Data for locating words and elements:

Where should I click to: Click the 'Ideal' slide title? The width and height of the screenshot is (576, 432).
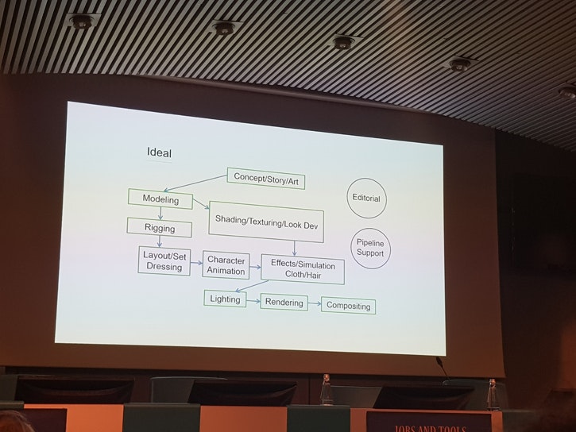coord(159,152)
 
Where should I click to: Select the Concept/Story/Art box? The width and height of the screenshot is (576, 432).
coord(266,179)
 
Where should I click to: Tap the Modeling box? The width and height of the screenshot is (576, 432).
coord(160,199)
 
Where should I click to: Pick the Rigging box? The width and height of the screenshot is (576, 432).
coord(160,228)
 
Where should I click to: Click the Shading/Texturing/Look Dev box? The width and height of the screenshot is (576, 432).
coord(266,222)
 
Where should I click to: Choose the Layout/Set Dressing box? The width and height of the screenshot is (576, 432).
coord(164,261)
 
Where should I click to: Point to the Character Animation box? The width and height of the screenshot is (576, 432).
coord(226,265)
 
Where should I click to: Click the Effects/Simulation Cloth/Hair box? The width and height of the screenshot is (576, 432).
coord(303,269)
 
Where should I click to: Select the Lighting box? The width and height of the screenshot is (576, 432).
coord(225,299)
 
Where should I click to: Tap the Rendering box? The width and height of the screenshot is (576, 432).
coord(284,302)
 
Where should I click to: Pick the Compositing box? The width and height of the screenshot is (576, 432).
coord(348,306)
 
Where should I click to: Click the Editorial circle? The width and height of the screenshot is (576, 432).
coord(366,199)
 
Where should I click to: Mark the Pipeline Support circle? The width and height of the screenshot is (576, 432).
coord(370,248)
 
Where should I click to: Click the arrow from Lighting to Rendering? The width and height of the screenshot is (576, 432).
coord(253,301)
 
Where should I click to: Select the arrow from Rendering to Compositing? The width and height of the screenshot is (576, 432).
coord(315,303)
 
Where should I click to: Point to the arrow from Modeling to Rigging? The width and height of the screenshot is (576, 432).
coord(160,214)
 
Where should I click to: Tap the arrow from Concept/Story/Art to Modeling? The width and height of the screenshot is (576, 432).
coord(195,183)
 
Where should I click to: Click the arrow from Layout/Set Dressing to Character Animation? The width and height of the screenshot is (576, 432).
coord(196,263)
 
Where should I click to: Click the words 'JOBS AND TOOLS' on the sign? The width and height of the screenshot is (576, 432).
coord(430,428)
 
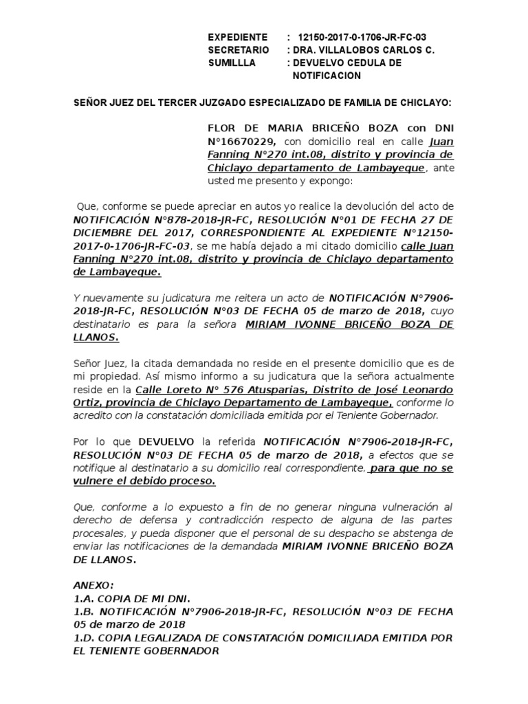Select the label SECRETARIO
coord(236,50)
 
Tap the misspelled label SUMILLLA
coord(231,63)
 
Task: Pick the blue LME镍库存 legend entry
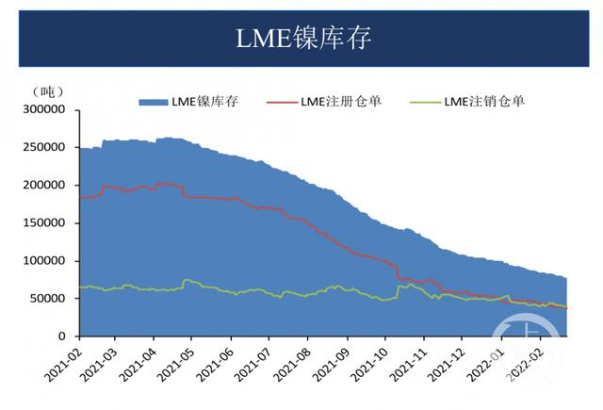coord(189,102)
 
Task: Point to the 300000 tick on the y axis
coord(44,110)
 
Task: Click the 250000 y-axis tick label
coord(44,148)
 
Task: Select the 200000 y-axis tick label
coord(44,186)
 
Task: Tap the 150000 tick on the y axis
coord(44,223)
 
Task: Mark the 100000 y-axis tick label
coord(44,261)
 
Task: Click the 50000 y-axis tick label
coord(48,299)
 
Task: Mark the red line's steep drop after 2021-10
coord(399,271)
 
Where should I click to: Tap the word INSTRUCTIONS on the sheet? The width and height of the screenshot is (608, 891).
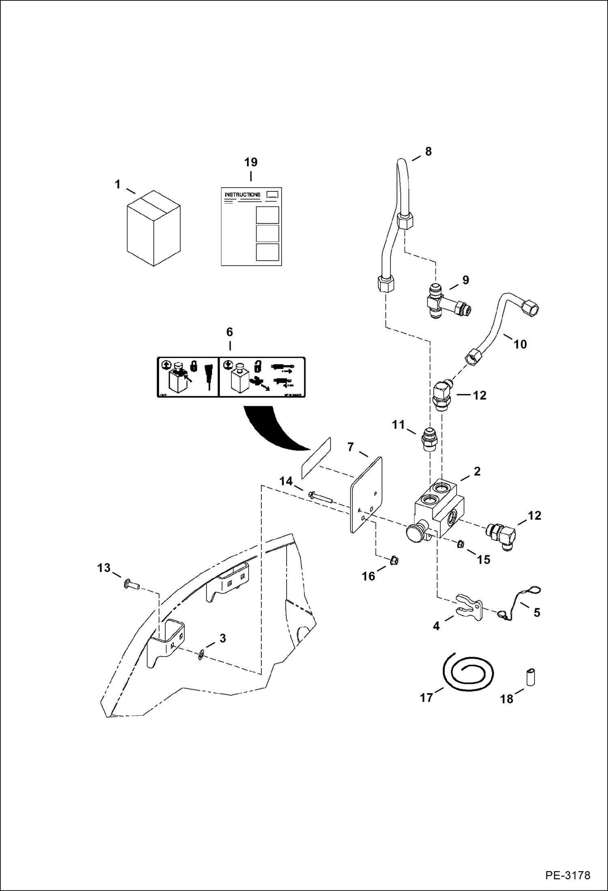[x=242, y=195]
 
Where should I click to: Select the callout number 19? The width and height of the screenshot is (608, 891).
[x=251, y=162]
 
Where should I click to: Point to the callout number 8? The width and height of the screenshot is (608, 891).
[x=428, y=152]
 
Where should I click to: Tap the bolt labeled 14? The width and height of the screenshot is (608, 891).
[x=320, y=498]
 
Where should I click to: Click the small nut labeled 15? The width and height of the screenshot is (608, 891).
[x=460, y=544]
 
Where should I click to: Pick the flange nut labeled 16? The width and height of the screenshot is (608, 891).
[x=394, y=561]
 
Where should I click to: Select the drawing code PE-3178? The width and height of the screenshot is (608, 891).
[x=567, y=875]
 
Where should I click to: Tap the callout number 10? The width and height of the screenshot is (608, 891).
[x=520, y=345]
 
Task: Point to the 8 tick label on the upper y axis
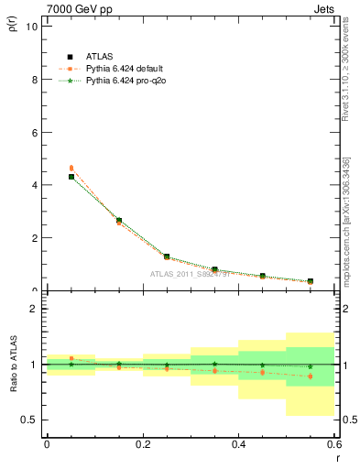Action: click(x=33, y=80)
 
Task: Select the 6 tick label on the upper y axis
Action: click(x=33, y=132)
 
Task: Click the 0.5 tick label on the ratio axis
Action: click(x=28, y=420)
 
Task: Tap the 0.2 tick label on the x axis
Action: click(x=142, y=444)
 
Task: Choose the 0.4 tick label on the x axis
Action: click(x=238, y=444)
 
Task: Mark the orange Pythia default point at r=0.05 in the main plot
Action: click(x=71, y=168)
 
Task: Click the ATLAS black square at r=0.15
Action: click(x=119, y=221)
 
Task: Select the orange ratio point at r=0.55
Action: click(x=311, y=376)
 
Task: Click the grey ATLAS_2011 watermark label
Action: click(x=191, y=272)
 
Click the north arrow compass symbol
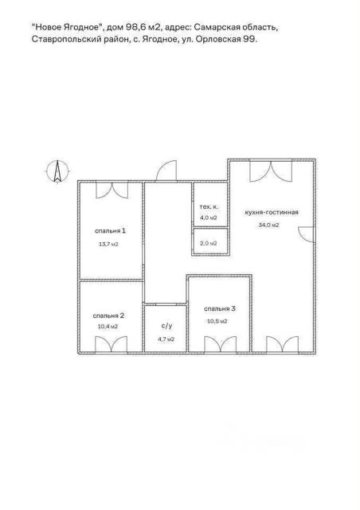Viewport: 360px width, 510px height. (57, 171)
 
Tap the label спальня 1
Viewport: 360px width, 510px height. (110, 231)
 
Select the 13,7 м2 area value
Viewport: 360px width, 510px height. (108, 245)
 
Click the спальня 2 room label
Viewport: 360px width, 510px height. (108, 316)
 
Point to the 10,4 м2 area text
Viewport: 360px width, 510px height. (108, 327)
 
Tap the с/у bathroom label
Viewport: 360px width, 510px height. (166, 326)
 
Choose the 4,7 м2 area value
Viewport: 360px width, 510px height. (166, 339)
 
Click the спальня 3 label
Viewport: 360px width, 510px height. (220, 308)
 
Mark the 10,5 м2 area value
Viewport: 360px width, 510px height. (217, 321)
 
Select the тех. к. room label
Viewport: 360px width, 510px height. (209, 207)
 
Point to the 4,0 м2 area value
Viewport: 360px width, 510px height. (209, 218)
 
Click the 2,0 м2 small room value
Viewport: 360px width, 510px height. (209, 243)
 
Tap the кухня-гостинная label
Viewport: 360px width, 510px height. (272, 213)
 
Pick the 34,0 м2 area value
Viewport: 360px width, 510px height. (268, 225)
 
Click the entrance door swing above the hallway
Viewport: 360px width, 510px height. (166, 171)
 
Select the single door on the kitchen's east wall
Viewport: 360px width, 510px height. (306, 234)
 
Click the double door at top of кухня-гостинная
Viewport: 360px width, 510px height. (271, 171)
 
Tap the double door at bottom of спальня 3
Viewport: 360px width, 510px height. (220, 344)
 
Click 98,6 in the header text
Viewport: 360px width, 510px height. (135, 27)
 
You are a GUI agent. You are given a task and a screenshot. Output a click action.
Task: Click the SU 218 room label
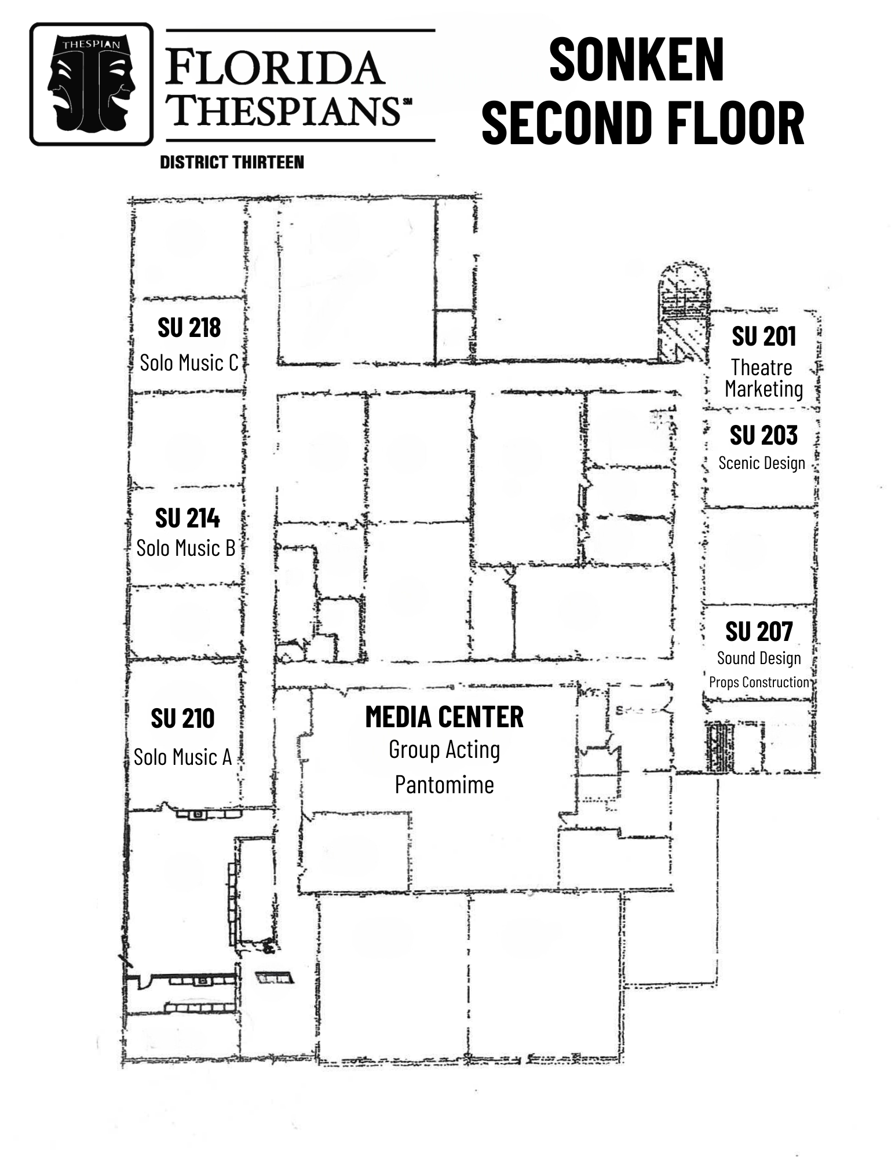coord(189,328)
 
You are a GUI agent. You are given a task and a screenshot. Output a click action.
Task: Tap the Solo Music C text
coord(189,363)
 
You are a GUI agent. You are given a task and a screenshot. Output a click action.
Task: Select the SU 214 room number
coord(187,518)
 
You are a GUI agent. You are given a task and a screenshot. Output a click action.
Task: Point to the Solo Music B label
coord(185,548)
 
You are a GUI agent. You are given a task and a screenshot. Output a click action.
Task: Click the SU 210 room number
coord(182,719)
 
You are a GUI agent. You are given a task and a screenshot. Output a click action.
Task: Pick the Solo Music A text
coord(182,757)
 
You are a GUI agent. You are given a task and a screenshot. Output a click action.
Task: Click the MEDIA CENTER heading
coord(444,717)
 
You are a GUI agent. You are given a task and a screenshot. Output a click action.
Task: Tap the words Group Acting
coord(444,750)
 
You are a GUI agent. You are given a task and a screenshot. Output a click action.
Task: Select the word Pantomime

WRITTEN INSTRUCTION: Copy the entries from the line containing "Tap the double door at bottom of спальня 3" through the end of the entries, leaving out the pictures.

OUTPUT OF THE TASK:
Tap the double door at bottom of спальня 3
Viewport: 360px width, 510px height. (220, 344)
 
Click 98,6 in the header text
Viewport: 360px width, 510px height. (135, 27)
 
You are a GUI agent. You are given a task and a screenshot. Output a click action.
Task: Click the SU 218 room label
coord(189,328)
 
You are a GUI agent. You are given a task and a screenshot. Output a click action.
Task: Tap the Solo Music C text
coord(189,363)
 
You are a GUI agent. You are given a task and a screenshot. Output a click action.
Task: Select the SU 214 room number
coord(187,518)
 
You are a GUI agent. You are given a task and a screenshot. Output a click action.
Task: Point to the Solo Music B label
coord(185,548)
 
You are a GUI agent. You are given a task and a screenshot. Output a click action.
Task: Click the SU 210 room number
coord(182,719)
 
You are a GUI agent. You are given a task and a screenshot. Output a click action.
Task: Pick the Solo Music A text
coord(182,757)
 
You are a GUI agent. You are given a task and a screenshot. Output a click action.
Task: Click the MEDIA CENTER heading
coord(444,717)
 
You are a GUI agent. You are given a task and a screenshot. Output a click action.
Task: Tap the words Group Acting
coord(444,750)
 
You are a GUI agent. You are given a task and a screenshot. Output a click action.
Task: Select the word Pantomime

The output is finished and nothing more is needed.